Concert

Programme Guide

Daniel Barenboim and Itzhak Perlman have been friends and colleagues for practically all of their lives. In the spring of 1992 they gave four concerts with the Berliner Philharmoniker in the Schauspielhaus am Gendarmenmarkt, while the orchestra’s usual home was being renovated. At the first two concerts Perlman had dazzled his listeners with Beethoven’s Violin Concerto, before devoting his attention at the third and fourth concerts to Brahms’s Concerto, a very different work in spite of its shared key-signature of D major. The first part of the programme had comprised a Rossini overture and a world premiere: Josef Tal’s Fifth Symphony, a piece that the orchestra had commissioned from the composer.
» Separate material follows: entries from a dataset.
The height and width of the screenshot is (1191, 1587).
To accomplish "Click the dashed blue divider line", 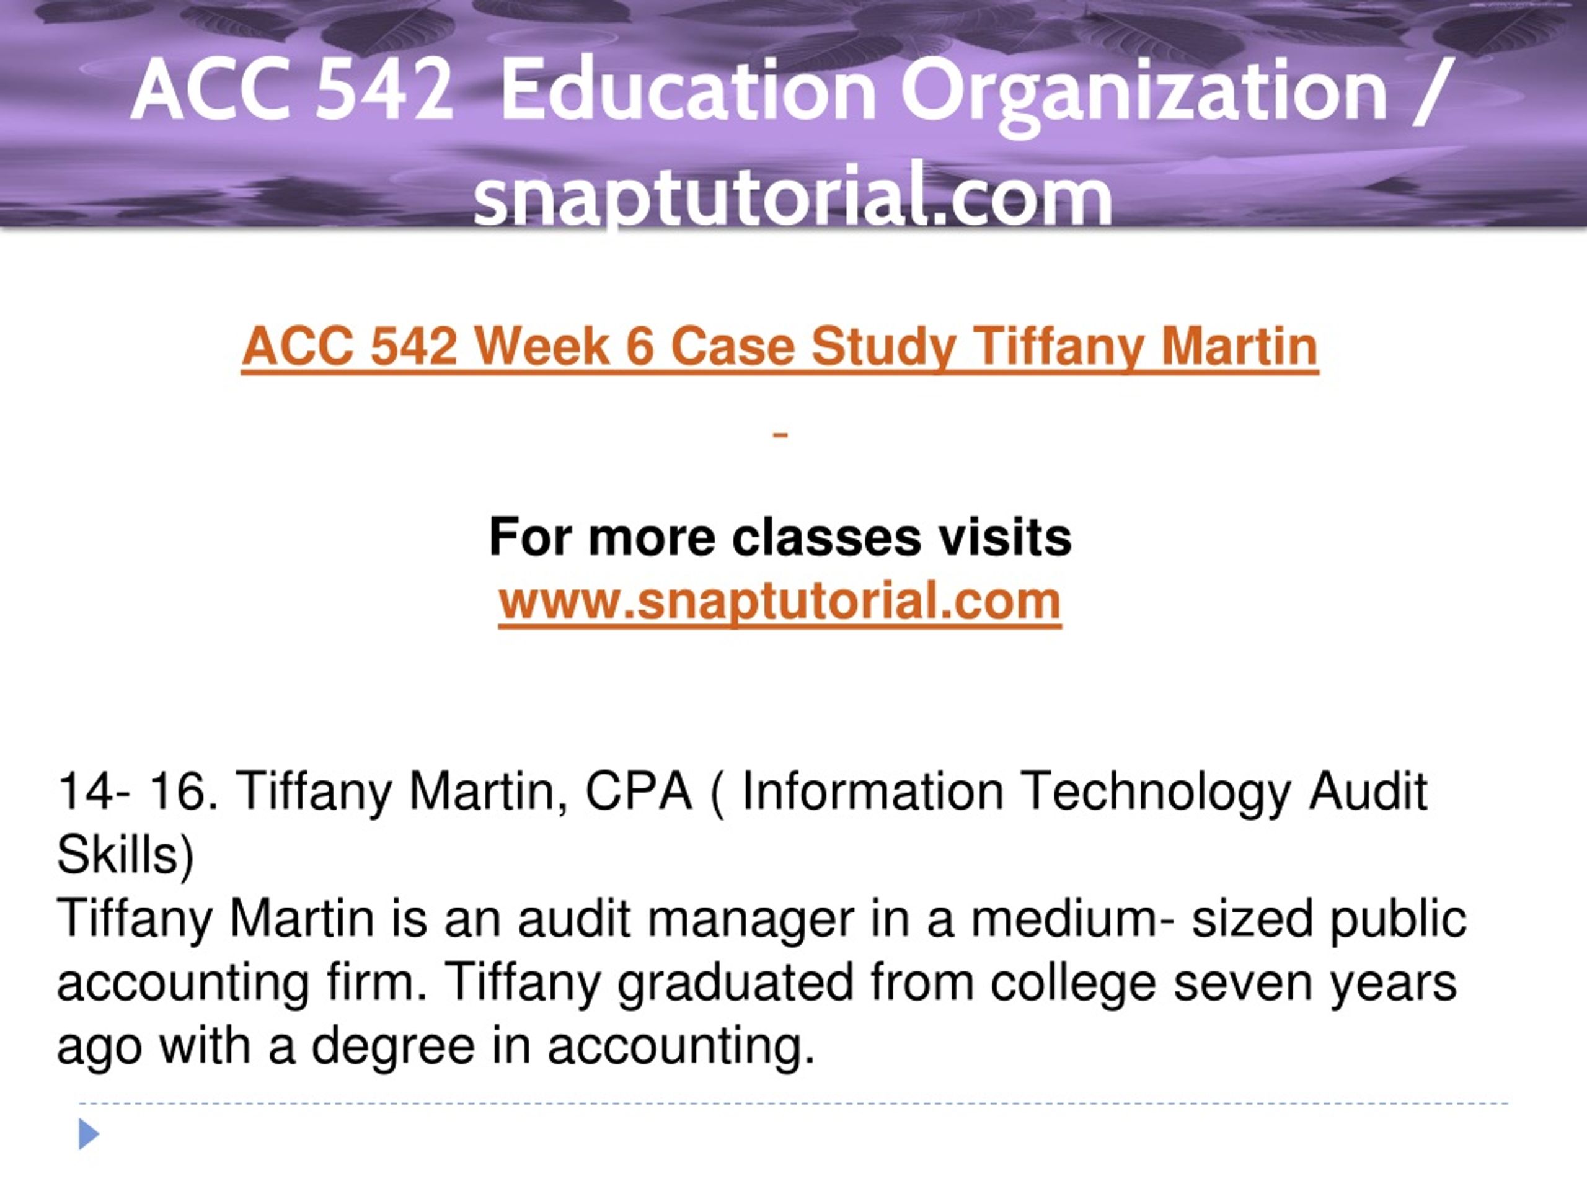I will point(794,1103).
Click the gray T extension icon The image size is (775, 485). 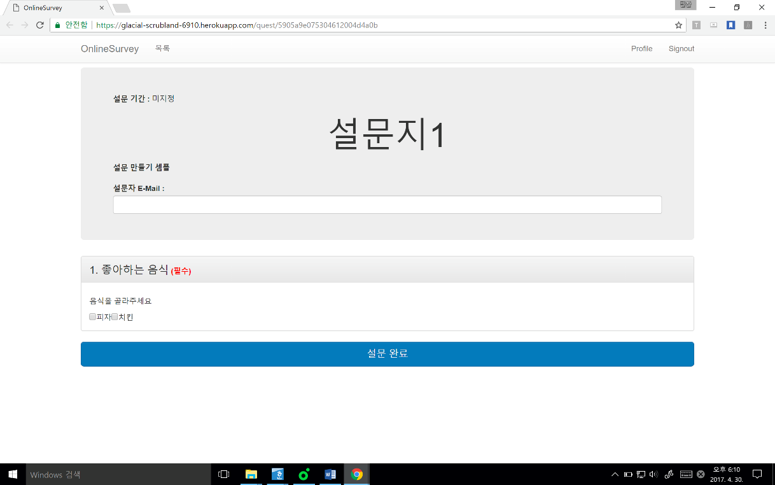(697, 25)
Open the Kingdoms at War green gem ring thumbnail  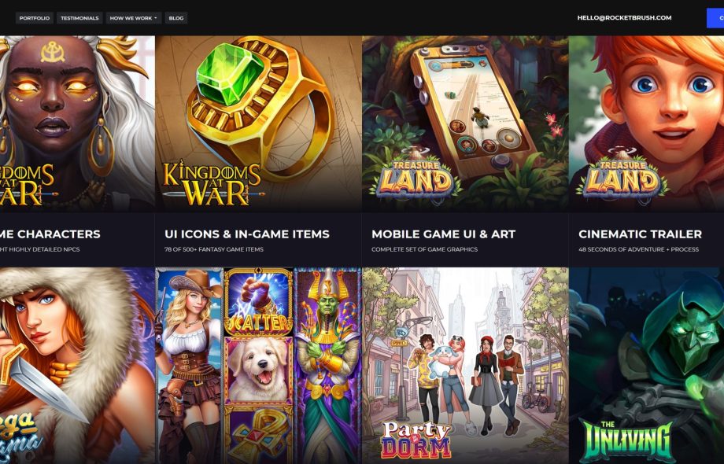[x=258, y=123]
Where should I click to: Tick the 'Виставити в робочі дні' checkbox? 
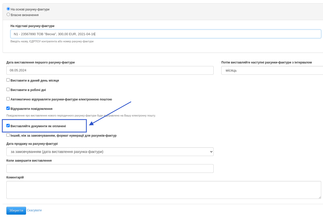click(8, 89)

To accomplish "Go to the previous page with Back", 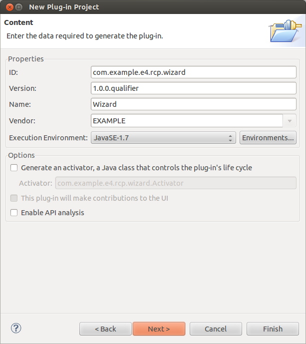I will [105, 329].
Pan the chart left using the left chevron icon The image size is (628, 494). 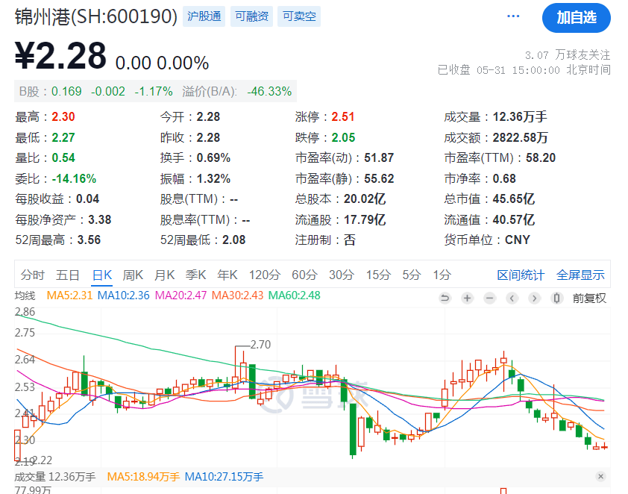click(x=512, y=298)
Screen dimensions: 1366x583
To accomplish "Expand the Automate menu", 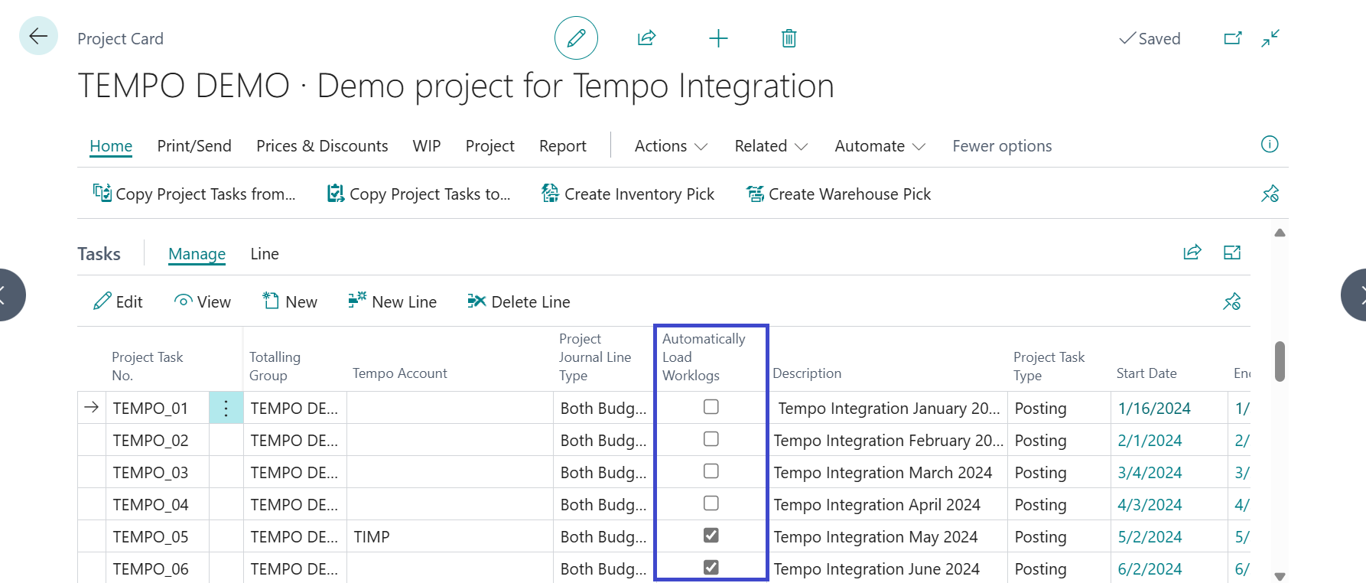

In an introduction to the piece, the then eighty-one-year-old composer had written: “The superficial brilliance of musical effects is not enough, for it is incapable of supporting any real feelings or of making them more intense.” This is a motto that Itzhak Perlman might equally well have chosen as his own, for his phenomenal abilities are never an end in themselves but are invariably placed in the service of the music, with the result that in the Brahms Concerto the soloist performed “in a way that is uniquely his,” to quote Klaus Geitel in the Berliner Morgenpost, “constantly icing meticulousness and delight in making music with the beauty of his intonation.” According to the Volksblatt, “Perlman made his violin sound jubilant, pouring out passion, gently shimmering and dancing à l’hongroise. In return he was jubilantly acclaimed.”

Laid out along symphonic lines, Brahms’s Violin Concerto was initially not popular with potential performers. The famous violinist Pablo de Sarasate simply refused to play it, arguing that he had no wish to “stand on the rostrum, violin in hand and listen to the oboe in the Adagio playing the only tune in the whole work”. But other famous violinists, beginning with Brahms’s friend Joseph Joachim, refused to be misled by appearances and recognized the opportunities for self-representation that the work offers every capable soloist. Today the work ranks alongside Bach’s solo partitas and the Beethoven Concerto as one of the classic touchstones of every great violinist’s abilities.